Stopping and watching the leaves
I bought a big Christmas wreath today at a neighborhood Christmas tree lot. I was driving around the big shitty, thinking about the coronavirus and the vaccine and why people are so stubborn yet so hopeful and my tiny little mother mind™ whispered its disappointment in the spoonful of sugar mentality of my countrywomen and men who are most if not all all geared up to be cured by this thing and my tiny little mother mind™ is just sighing and trying not to let the old ghosts run down its labyrinthine corridors with all those little doors behind which are all those little experiences. My tiny little mother mind™ thinks gently about the idea of Terrible America being capable of pulling something like this off given what’s just happened in the last ten months, gently because twenty-five years have taught me to approach gently that which is impossible, the better to hold and bear it along with all the good and beautiful. Are you going to get the vaccine? people ask, and I say probably. My tiny little mother mind™ thinks of how the whole thing will be executed from the refrigerated trucks and holding areas the transport the syringes the needles the packaging the adjuvants the allergies the reimbursement the diagnostic coding the elderly the disabled the healthcare workers the side effects the senior centers the concierge doctors the public health clinics the lines at Dodger Stadium to get a Covid test my friend who’s suffering at home in Seattle with Tylenol the zealots for and against the lawyers the stock market the pharmaceutical companies the sports bubbles the $1200 charged to me for three Covid tests in July that were supposed to be free but slipped through that will probably eventually be covered but only after several hours of calls and more hours of paperwork and this is the way that it is but here’s hoping the sugar goes down easy on most with only a few this time sacrificed for the greater good.

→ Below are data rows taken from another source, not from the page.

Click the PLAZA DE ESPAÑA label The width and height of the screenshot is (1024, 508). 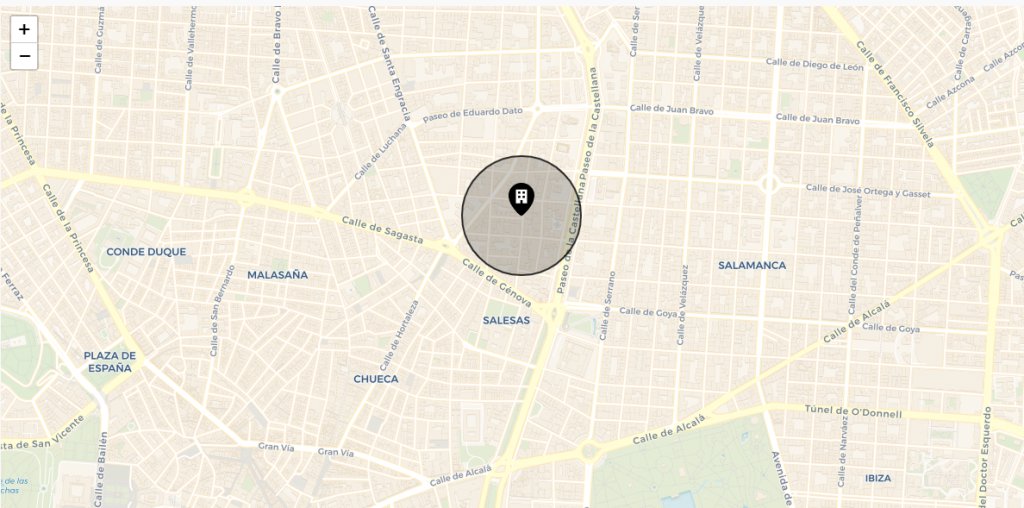(x=110, y=362)
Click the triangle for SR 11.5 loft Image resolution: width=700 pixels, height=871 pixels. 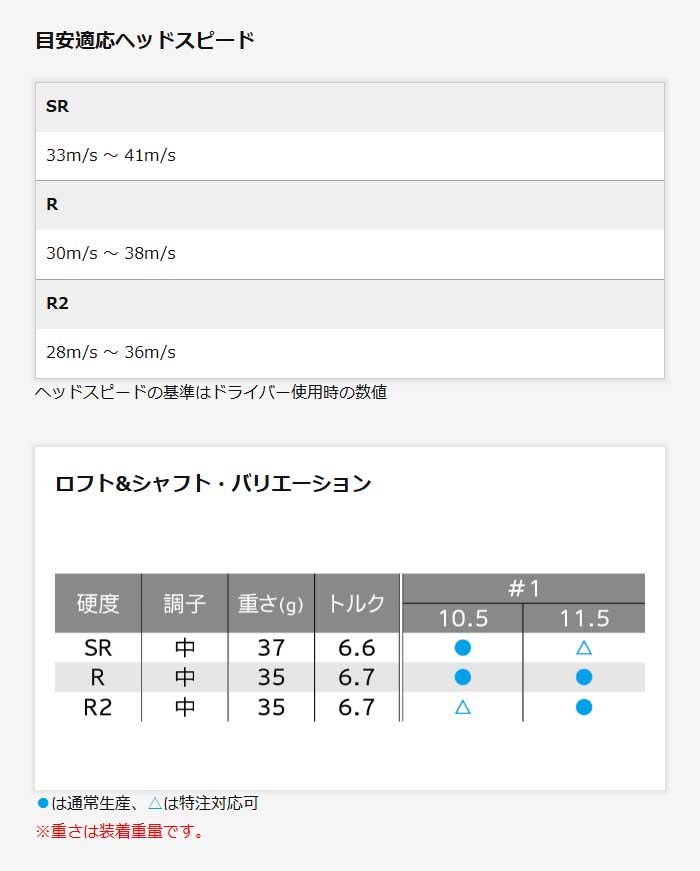click(584, 647)
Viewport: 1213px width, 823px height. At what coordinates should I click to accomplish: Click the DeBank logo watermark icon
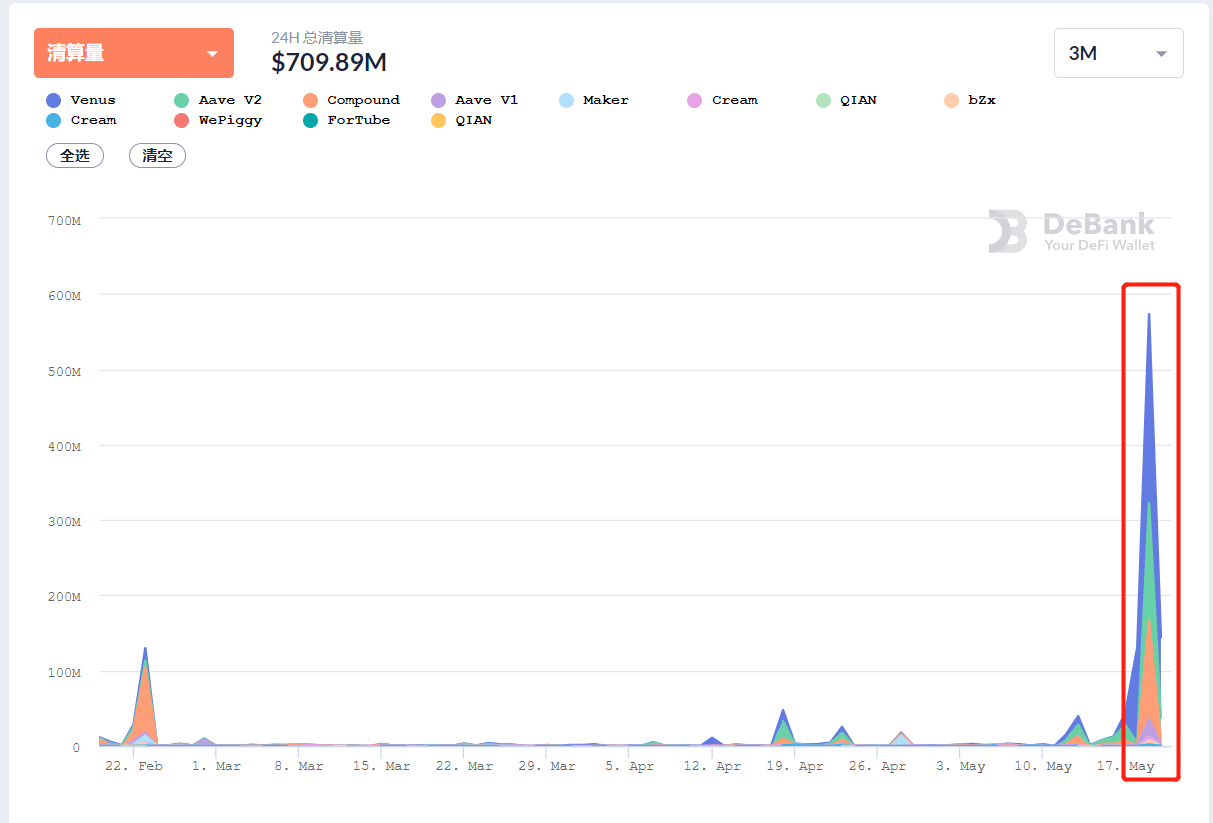pyautogui.click(x=1008, y=231)
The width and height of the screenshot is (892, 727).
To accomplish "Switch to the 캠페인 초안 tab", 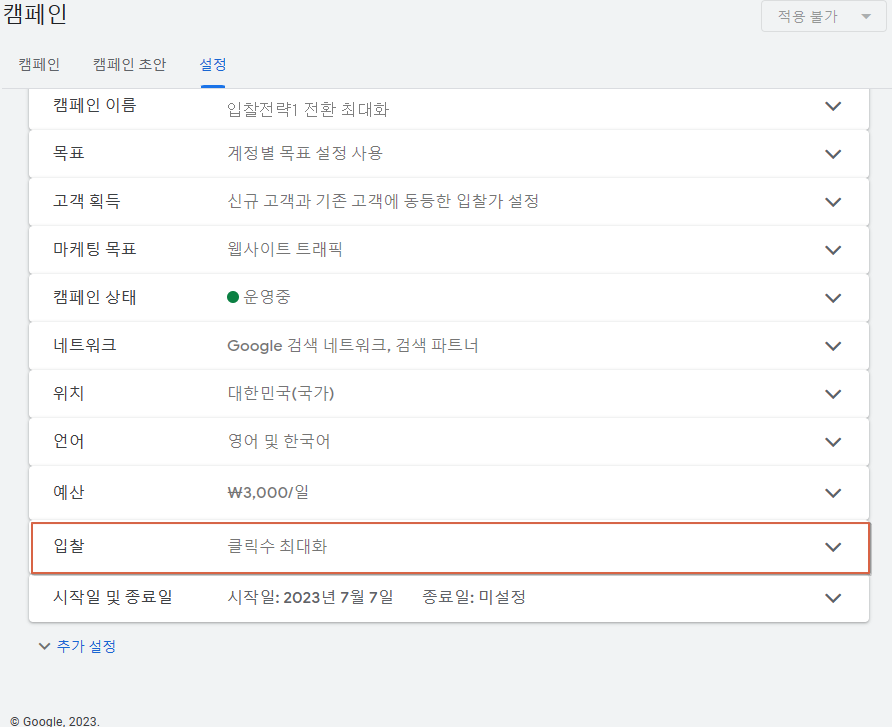I will 129,64.

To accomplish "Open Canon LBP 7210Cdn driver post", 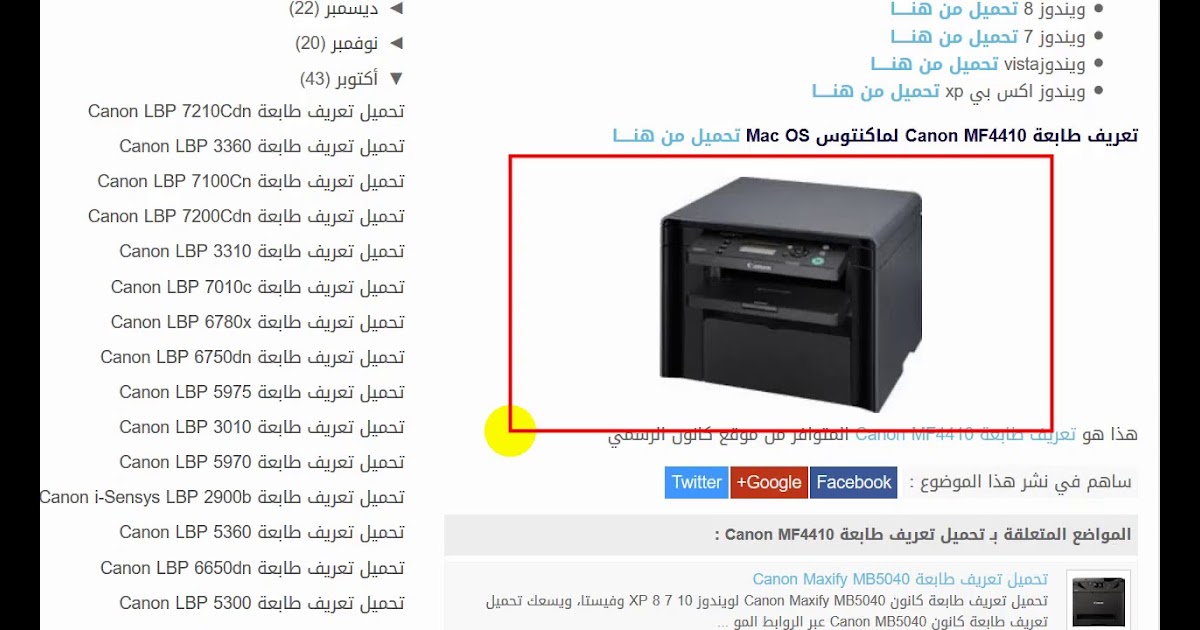I will pyautogui.click(x=246, y=111).
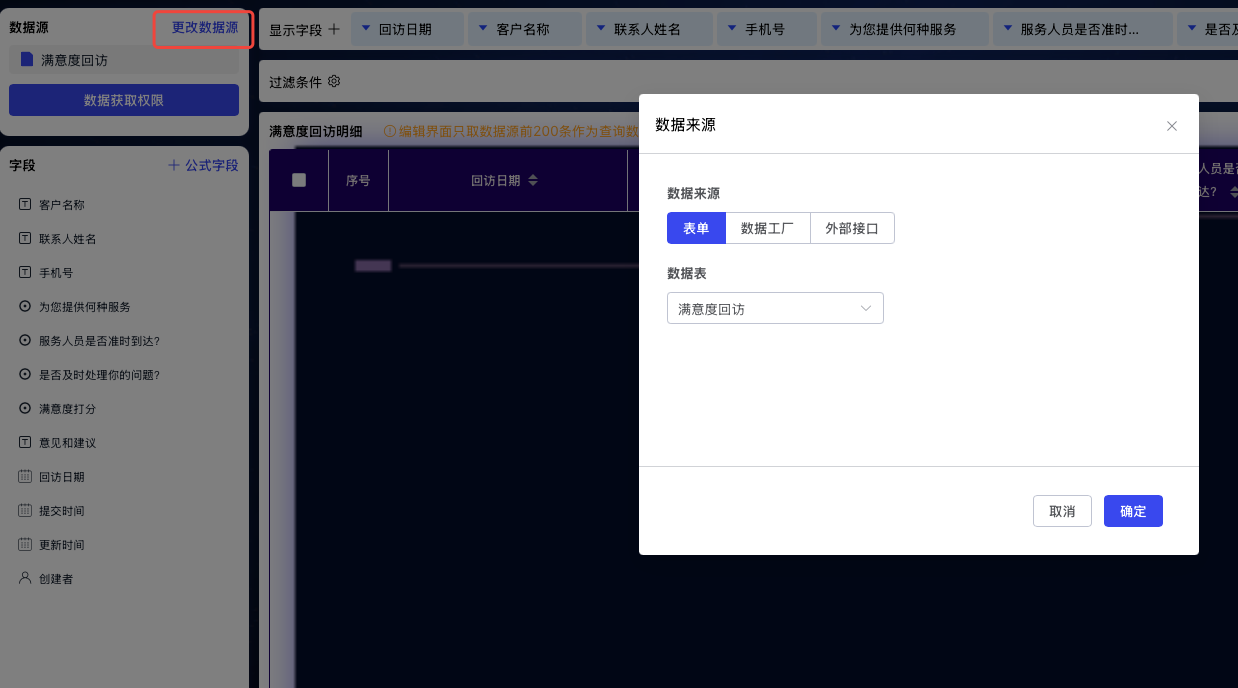
Task: Click the text-type icon beside 客户名称 field
Action: [x=25, y=205]
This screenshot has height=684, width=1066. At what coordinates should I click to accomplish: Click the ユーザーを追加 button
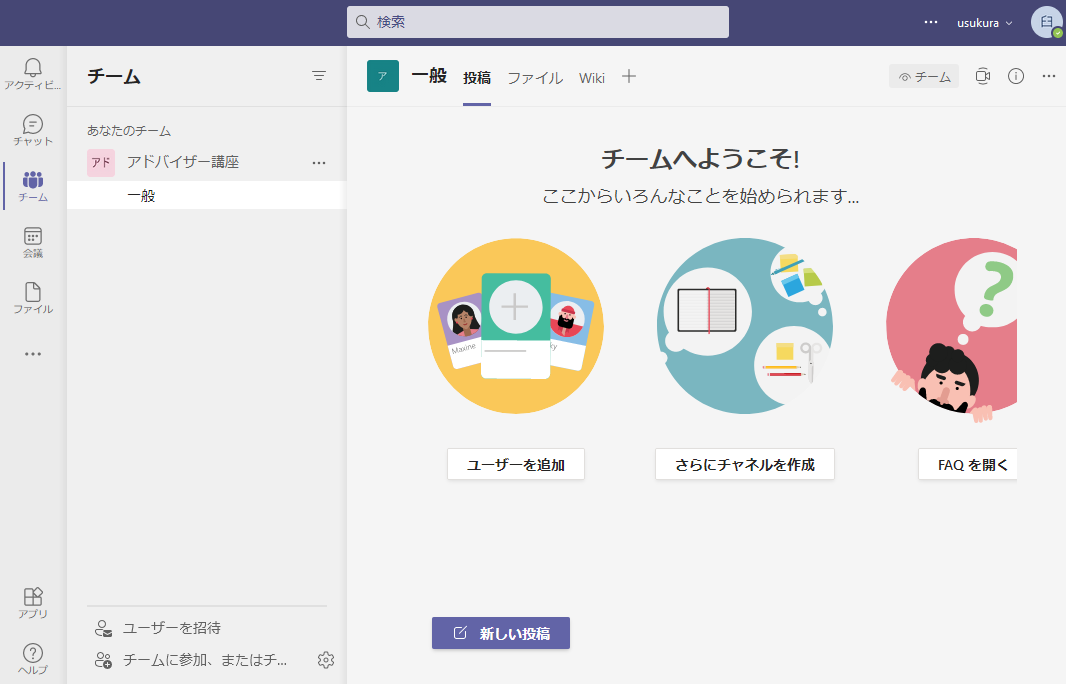[516, 465]
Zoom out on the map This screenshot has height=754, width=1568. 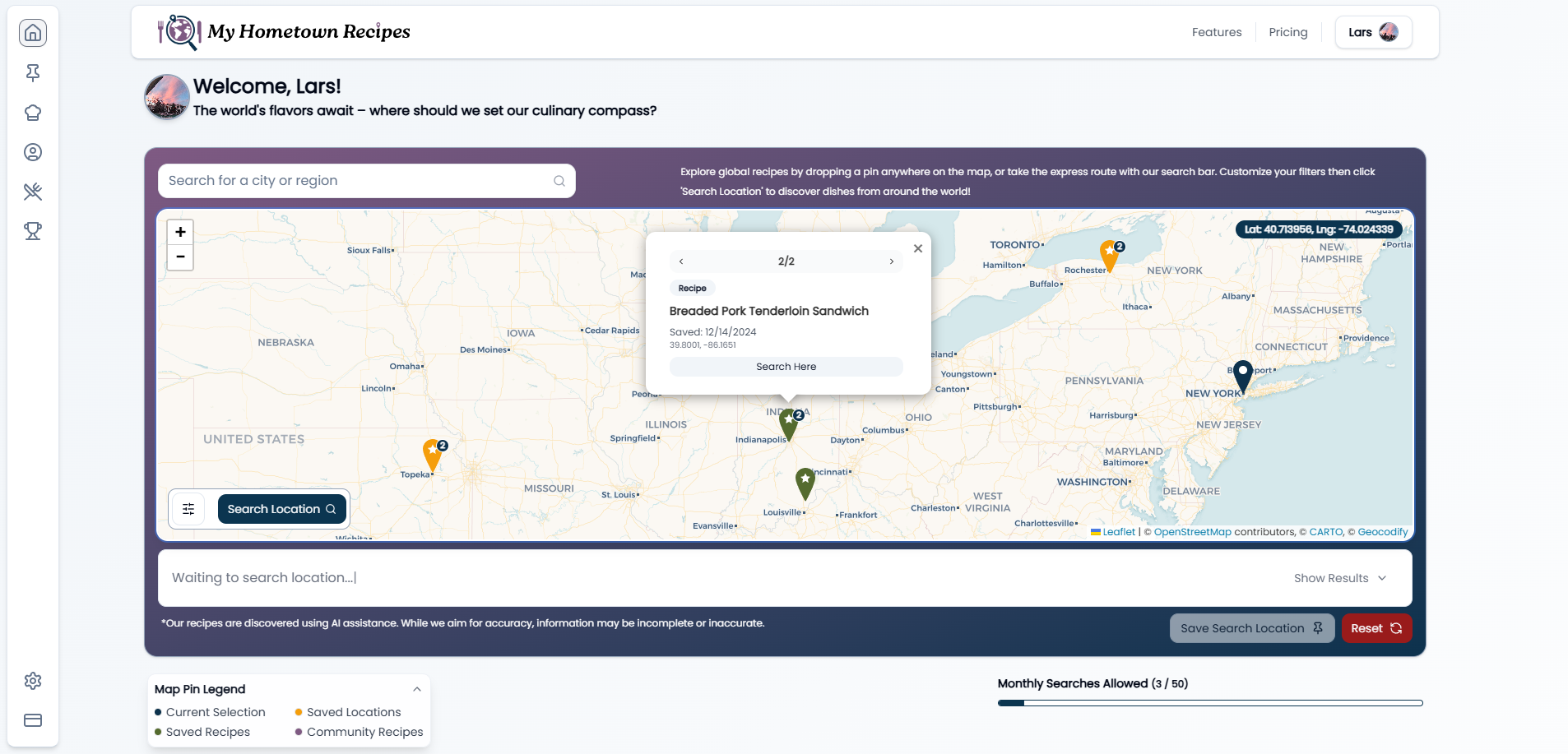[180, 257]
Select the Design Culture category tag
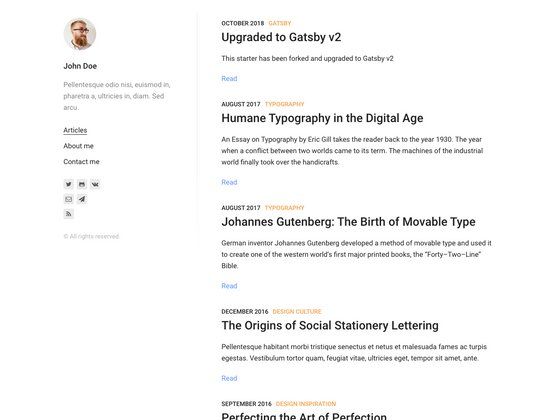 (x=297, y=311)
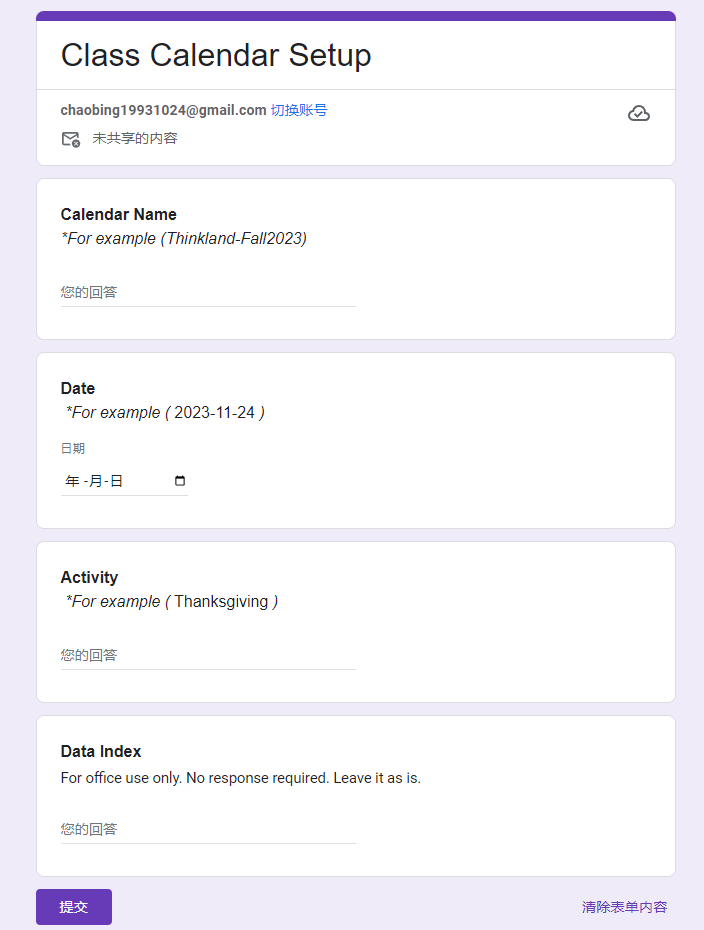
Task: Click the 未共享的内容 not-shared text
Action: (x=135, y=138)
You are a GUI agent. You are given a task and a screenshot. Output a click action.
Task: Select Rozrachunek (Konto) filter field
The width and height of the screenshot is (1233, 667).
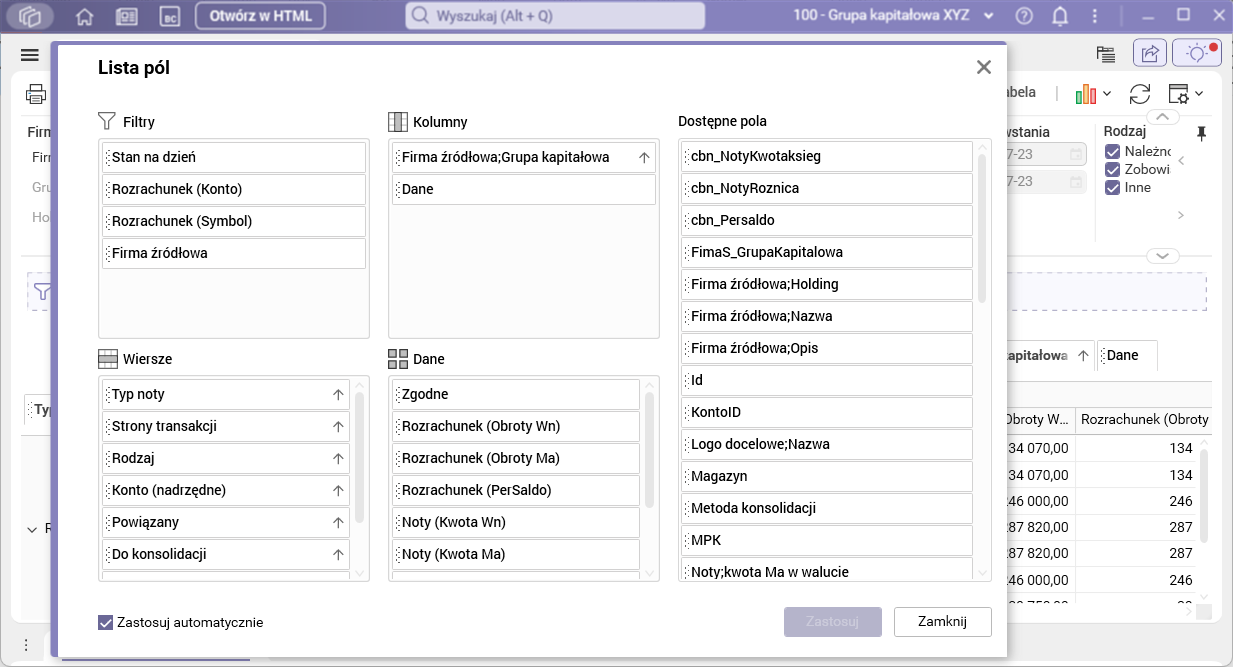tap(234, 189)
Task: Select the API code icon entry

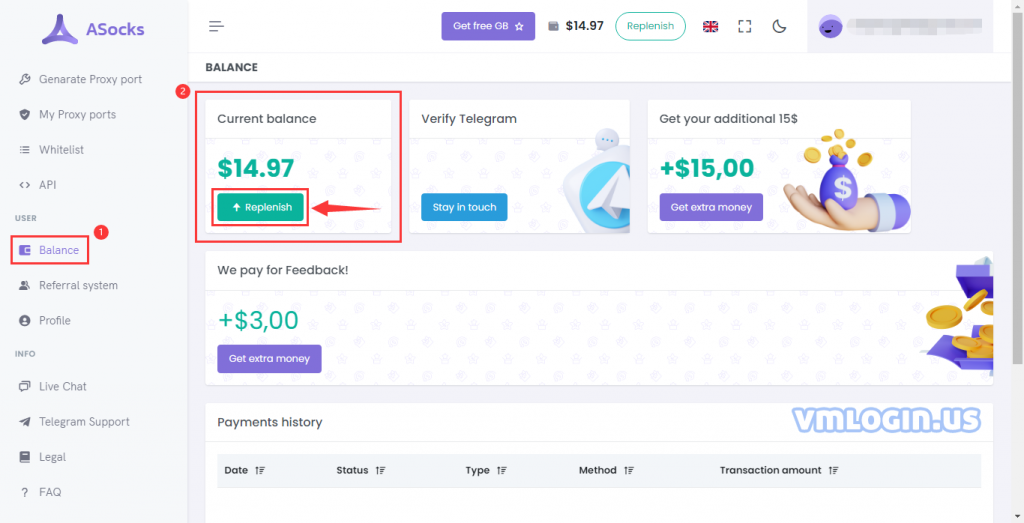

I wish that we’d come together as a country back in March when we knew, when we could, when we might have
I wish that Terrible America could have pulled itself together instead of surge upon surge waiting on sugar with the dumb (silent) hope of our birthright happiness
I took a side road home after buying the wreath. I drove a block and a wind stirred a few leaves in the street and they began to gather and were gathering ahead of me and falling down from everywhere all around me and rushing rushing on, an old man with a little girl on a bike were on the sidewalk their mouths were open and when I stopped the car to watch I thought suddenly (my mind’s recesses tiny vast) about the Cimbrian women of 101 B.C. who knew they would lose were losing had lost so killed all their children hundreds and hundreds of children and then one another, found strangled in one another’s arms.